There’s a single ingredient that can get you through this crossroads: perseverance. Perseverance is the struggle against any and all difficulties towards our ultimate goal. We often start things for a reason, reasons that are worth our time and attention. When we lose sight of these, we begin to question what we’re truly doing.
It is exactly this type of thinking that perseverance can overcome. It gives us the strength and resolve to push past any and all difficulties and focus on what really matters. It helps us remember why we started in the first place and what our ultimate vision was. It reminds us why our work is important.
This simple point – understanding why you’re doing what you’re doing, will make or break your perseverance. Without a why, you’re probably not going to get far when you hit this wall. Giving up is so much easier if you have no reason to keep going forward.
Having this combination of understanding and perseverance, is how many people we regard as successful today, achieved their goals. It didn’t happen over night. It wasn’t easy. They faced their own doubts and demons, but they persisted. They understood why they started and what it meant to finish. They followed through on their vision.
When you feel like quitting, think about why you started.
There are no guarantees in life and certainly not in success. The number of factors at play when determining success can’t all be controlled. Things like luck, timing, people, and so on, are often out of our hands and that’s OK. Success shouldn’t be measured by the external value we gain from our endeavors, but instead on the internal benefit we receive from actually delivering on what we set out to do.
A quote from Theodore Roosevelt comes to mind when I think about the individuals who struggle for what they believe in:
“It is not the critic who counts; not the man who points out how the strong man stumbles, or where the doer of deeds could have done them better.

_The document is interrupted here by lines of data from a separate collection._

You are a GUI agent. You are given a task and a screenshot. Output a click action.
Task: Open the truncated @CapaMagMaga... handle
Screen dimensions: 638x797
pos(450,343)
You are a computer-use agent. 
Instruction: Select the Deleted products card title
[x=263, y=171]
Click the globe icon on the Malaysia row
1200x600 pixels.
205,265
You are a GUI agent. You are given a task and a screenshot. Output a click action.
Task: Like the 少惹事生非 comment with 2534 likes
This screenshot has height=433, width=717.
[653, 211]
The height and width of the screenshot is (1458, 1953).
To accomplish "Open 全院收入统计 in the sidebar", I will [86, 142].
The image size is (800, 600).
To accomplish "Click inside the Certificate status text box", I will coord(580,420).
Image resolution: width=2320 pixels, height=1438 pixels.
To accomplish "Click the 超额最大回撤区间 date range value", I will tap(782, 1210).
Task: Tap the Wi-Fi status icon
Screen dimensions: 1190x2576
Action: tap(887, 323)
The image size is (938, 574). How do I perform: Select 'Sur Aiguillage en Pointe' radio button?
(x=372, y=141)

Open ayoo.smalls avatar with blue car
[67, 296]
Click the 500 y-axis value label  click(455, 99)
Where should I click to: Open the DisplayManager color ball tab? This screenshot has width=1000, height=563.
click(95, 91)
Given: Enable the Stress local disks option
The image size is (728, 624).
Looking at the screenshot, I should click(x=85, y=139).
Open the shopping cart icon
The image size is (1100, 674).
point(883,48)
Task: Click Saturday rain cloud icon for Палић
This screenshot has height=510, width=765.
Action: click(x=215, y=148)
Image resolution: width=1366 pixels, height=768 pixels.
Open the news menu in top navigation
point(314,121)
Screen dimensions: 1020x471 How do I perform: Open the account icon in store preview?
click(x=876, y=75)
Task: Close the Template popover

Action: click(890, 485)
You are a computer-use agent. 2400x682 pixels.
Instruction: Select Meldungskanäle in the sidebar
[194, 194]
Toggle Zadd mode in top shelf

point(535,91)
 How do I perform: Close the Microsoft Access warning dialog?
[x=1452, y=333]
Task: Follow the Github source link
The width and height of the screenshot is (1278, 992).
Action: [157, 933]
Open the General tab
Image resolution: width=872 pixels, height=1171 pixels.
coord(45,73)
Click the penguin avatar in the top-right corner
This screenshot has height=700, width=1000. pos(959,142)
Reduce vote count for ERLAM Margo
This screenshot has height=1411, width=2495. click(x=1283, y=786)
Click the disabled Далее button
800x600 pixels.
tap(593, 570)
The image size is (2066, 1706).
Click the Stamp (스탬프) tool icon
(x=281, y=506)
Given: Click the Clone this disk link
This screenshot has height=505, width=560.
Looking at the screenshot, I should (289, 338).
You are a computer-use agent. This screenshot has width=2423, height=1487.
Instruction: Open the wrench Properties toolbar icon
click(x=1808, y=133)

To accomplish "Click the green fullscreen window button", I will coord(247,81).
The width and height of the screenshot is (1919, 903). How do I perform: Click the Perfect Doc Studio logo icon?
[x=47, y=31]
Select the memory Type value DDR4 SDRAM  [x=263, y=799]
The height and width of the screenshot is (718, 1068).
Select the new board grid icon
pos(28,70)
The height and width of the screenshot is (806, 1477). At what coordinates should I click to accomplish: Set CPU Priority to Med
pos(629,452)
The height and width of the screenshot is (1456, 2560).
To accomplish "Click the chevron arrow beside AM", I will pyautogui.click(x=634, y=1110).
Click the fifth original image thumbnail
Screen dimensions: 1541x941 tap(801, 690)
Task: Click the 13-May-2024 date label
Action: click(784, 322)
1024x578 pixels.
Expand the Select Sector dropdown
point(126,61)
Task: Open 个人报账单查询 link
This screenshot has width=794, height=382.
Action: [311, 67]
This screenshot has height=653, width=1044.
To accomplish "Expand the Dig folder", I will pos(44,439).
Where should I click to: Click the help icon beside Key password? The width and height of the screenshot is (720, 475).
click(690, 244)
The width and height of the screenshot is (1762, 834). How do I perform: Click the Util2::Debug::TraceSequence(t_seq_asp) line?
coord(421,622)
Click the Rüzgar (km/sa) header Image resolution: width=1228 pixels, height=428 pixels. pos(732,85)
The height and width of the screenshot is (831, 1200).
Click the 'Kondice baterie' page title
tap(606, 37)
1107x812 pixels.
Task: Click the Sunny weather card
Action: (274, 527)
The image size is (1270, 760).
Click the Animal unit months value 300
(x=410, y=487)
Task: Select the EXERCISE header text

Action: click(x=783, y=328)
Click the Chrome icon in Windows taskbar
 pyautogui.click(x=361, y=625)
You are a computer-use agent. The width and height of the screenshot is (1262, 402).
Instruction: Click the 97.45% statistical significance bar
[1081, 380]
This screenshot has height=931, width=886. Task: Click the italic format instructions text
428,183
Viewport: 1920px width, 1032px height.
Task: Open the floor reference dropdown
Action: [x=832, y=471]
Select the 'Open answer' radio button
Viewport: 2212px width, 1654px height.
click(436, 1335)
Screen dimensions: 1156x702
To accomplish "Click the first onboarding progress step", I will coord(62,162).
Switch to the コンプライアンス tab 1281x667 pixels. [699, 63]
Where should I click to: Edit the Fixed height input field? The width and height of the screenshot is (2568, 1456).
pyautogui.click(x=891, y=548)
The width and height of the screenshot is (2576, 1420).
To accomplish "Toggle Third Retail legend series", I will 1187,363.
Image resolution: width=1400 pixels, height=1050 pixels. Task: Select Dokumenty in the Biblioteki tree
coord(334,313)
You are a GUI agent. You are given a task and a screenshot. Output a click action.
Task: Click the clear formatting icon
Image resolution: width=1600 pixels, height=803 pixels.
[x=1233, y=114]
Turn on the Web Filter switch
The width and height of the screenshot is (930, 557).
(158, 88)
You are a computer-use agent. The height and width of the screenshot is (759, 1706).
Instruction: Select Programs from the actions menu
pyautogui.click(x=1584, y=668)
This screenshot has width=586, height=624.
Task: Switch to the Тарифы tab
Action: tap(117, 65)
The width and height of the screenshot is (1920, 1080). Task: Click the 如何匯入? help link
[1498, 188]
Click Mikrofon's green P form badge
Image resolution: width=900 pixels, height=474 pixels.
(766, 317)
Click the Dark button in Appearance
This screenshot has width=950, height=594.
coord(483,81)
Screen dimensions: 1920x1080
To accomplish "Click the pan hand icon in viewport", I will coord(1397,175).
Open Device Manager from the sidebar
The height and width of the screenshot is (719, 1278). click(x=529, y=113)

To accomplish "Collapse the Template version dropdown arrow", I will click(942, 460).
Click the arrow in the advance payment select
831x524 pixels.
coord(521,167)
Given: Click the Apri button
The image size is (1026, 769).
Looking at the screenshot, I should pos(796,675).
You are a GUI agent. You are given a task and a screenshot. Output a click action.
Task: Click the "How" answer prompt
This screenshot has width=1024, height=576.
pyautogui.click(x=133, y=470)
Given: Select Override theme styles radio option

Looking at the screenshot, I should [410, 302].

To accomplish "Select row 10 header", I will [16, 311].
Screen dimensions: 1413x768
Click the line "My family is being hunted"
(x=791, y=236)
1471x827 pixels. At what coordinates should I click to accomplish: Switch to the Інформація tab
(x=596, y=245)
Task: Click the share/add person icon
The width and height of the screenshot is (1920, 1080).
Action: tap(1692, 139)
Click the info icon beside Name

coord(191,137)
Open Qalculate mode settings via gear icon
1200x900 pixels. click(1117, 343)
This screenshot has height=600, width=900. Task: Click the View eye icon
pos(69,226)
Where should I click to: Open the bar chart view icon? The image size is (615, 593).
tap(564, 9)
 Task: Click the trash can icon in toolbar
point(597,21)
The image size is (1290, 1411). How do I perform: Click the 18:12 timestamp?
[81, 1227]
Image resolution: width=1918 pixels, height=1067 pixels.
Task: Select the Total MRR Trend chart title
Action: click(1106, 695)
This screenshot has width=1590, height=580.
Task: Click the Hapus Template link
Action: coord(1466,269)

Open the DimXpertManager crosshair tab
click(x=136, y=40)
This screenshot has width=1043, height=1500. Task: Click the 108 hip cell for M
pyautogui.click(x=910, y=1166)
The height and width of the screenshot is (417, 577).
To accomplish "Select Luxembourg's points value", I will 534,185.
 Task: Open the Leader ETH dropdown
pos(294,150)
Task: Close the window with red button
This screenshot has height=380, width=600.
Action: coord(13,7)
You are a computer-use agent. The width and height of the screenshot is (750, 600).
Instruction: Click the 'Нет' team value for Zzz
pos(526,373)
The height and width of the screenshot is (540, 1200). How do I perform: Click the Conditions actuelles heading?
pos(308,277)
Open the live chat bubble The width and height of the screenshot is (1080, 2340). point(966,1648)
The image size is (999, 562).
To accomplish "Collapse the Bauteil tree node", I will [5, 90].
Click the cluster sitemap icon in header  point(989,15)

The credit belongs to the man who is actually in the arena, whose face is marred by dust and sweat and blood; who strives valiantly; who errs, who comes short again and again, because there is no effort without error and shortcoming; but who does actually strive to do the deeds; who knows great enthusiasms, the great devotions; who spends himself in a worthy cause; who at the best knows in the end the triumph of high achievement, and who at the worst, if he fails, at least fails while daring greatly, so that his place shall never be with those cold and timid souls who neither know victory nor defeat.”
For any endeavor that you may start, always remember why you started, and use that to fuel your perseverance to finish it. Whether it ends in victory or defeat, the simple act of trying, of not giving up, is what makes our work worthwhile.